Accepting – this isn’t rocket science, I know. It’s what any doctor or PT or trainer or fitness article will tell you. But I’ve spent the majority of my life telling myself that it doesn’t apply to me. (Because I’m healthy-enough, active-enough, smart-enough, thin-enough etc.) It wasn’t enough. This is what it has to be, and it’s not a luxury or a thing I try to fit in where I can. It’s the vehicle that lets me be better at all the other things I try to do and want to do. It’s not about status or distance or medals or recognition. It’s about feeling completely comfortable in this body that is aging, whether I like it or not. I wake up feeling that way, and that is more of a gift than I could have imagined for myself at a younger age.

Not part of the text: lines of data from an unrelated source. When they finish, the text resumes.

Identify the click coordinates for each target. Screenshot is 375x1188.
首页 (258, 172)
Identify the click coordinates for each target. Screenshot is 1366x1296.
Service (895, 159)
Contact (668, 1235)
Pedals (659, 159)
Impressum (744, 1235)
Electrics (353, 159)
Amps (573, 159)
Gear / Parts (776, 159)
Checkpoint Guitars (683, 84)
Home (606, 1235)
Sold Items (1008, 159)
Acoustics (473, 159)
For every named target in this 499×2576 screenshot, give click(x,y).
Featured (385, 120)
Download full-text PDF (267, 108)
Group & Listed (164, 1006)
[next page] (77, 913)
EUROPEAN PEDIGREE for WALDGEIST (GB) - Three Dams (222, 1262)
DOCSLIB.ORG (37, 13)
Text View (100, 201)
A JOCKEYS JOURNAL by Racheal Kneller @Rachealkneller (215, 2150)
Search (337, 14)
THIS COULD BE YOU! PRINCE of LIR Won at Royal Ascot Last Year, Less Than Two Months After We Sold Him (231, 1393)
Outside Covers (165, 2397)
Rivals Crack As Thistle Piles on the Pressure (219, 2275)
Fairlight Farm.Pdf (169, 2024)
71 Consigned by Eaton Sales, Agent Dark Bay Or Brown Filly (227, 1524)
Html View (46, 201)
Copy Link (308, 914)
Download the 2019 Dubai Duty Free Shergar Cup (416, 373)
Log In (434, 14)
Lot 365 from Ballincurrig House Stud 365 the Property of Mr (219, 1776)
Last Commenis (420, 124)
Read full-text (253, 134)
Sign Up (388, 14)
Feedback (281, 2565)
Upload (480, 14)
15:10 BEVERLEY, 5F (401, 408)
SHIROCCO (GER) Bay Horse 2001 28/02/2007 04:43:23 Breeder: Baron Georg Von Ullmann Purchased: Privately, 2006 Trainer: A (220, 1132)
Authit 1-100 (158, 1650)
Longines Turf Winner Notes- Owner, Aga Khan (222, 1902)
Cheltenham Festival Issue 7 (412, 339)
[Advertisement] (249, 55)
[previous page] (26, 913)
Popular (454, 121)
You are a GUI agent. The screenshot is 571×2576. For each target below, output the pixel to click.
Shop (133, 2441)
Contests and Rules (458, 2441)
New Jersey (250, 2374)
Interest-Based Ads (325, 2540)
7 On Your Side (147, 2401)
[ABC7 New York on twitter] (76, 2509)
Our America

I don’t know what took me so long. I wonder if a lot of the things that I’ve struggled with in the past might have been eased a bit (or a lot) if I had started this at a younger age. The more I push and pull myself physically, the less push and pull I feel from other things – stress and emotion and anxiety and worry. They aren’t gone completely, but they don’t swing as widely as they used to. And when they threaten to, I have a strategy in place. It’s on the calendar. It doesn’t get skipped. I don’t ease up, I don’t leave early. I’m comfortable with the uncomfortable. I’m strong in my body. I relish in its strength.